MR. PETER WRIGHT: On behalf of the Empire Club it affords me great pleasure to extend to you, Hon. Mr. Taft, the gratitude of this club towards you. They feel intensely in earnest, especially over the later remarks in your speech, and the club realizes that if a civilization is going to be rescued and conserved it is imperative that the Anglo-Saxon nations of the world should combine in future to make war impossible. (Applause.) We thank you, sir, for the encouragement that you have given to Canada, which, after all, is a young nation, and which started within these last four years to make history in the world. While we agree that it is imperative for Great Britain, the United States of America, and the Dominions, to form themselves into a league and build up a higher world and power for the greater era and the new epoch, while we agree with you we would also like you to agree that it will be absolutely imperative for Great Britain, in spite of ,the fact that a speaker stated that she is in a state of bankruptcy, to retain her supremacy on the seas. (Hear, hear and loud applause.) We, as a club, feel that the United States and the Dominions of Great Britain and good old England, who have stood so well, in combination, with Great Britain having the supremacy of the sea, could lead and show the world how to live and make war impossible. (Hear, hear.) We thank you, sir for your inspiring words, and we trust that with your spirit in the United States, and the spirit which has been shown in New Zealand and Australia, and the spirit which has prevailed in the Indian Kingdom, we will be able to create a new system of society where
war will be impossible. On behalf of the club, sir, I 'thank you heartily. (Loud applause.)

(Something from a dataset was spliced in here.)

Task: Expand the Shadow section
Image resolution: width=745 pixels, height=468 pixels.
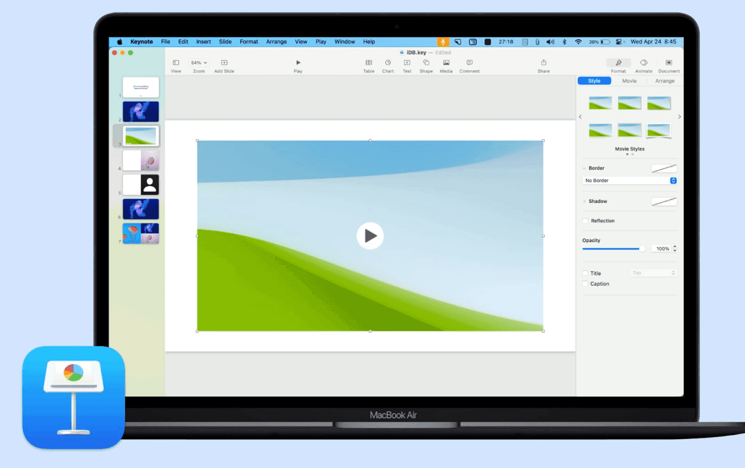Action: (585, 201)
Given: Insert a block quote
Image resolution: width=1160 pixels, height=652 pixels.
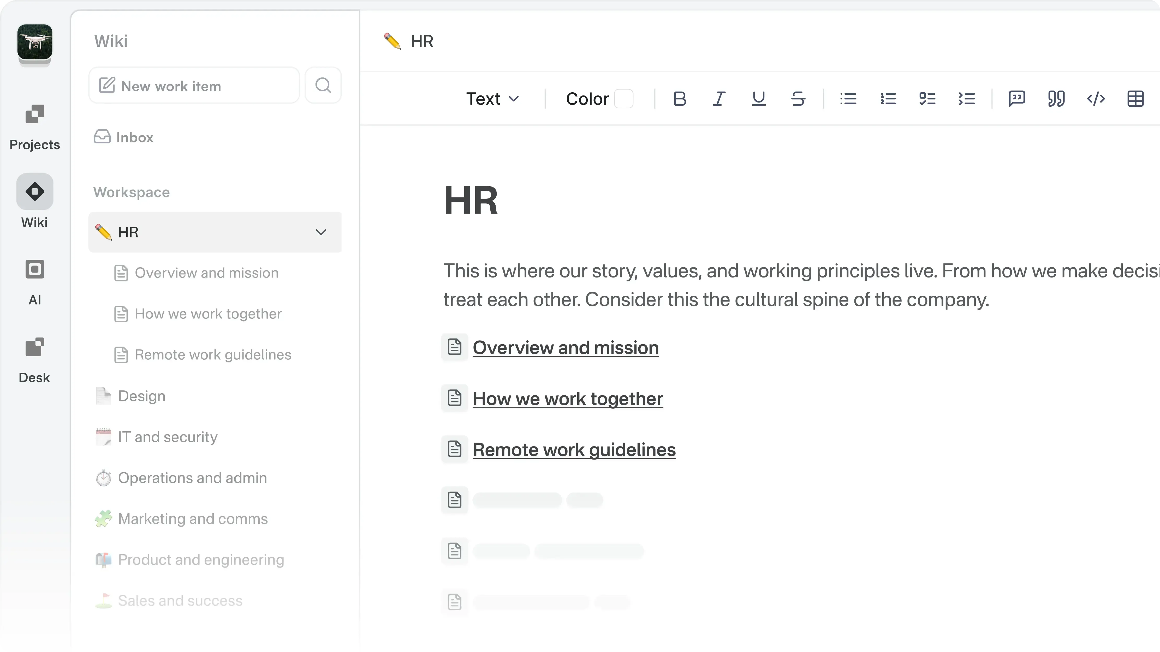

Ex-PRESIDENT TART : I had it in my mind to say ' something on the particular question which the kind speaker referred to, in reference to the British fleet.
Opponents of the League of Nations with us rejoiced when Mr. Winston Churchill, speaking for the government in a political campaign-of course you always have to take the environment(Laughter.) said that it was not intended to reduce England's fleet; and they came to me to know how much prospect there was of a League of Nations under those conditions. I replied, that if I were England I would not reduce it a torpedo-boat. (Laughter, and loud applause.) England's supremacy in the sea, if you like that expression, in time of peace, has always meant for all nations equality of opportunity, (Hear, hear, and loud applause.) and in time of war England must maintain her fleet to resist unjust aggression, because if she did not she would starve in six months. (Hear, hear.) Whether we can secure through the League of Nations the protection to all, nations that shall justify a proportionate reduction of armaments lies in the womb of the future. Of course ' that is the ambition of those who hope much for the League of Nations. But the policy with respect to armaments--and we did not include that in our League to Enforce Peace--must depend on the success of the league, and its demonstration that it can furnish the insurance that individual nations now secure by navies and armies for their self-protection. (Hear, hear and loud applause.)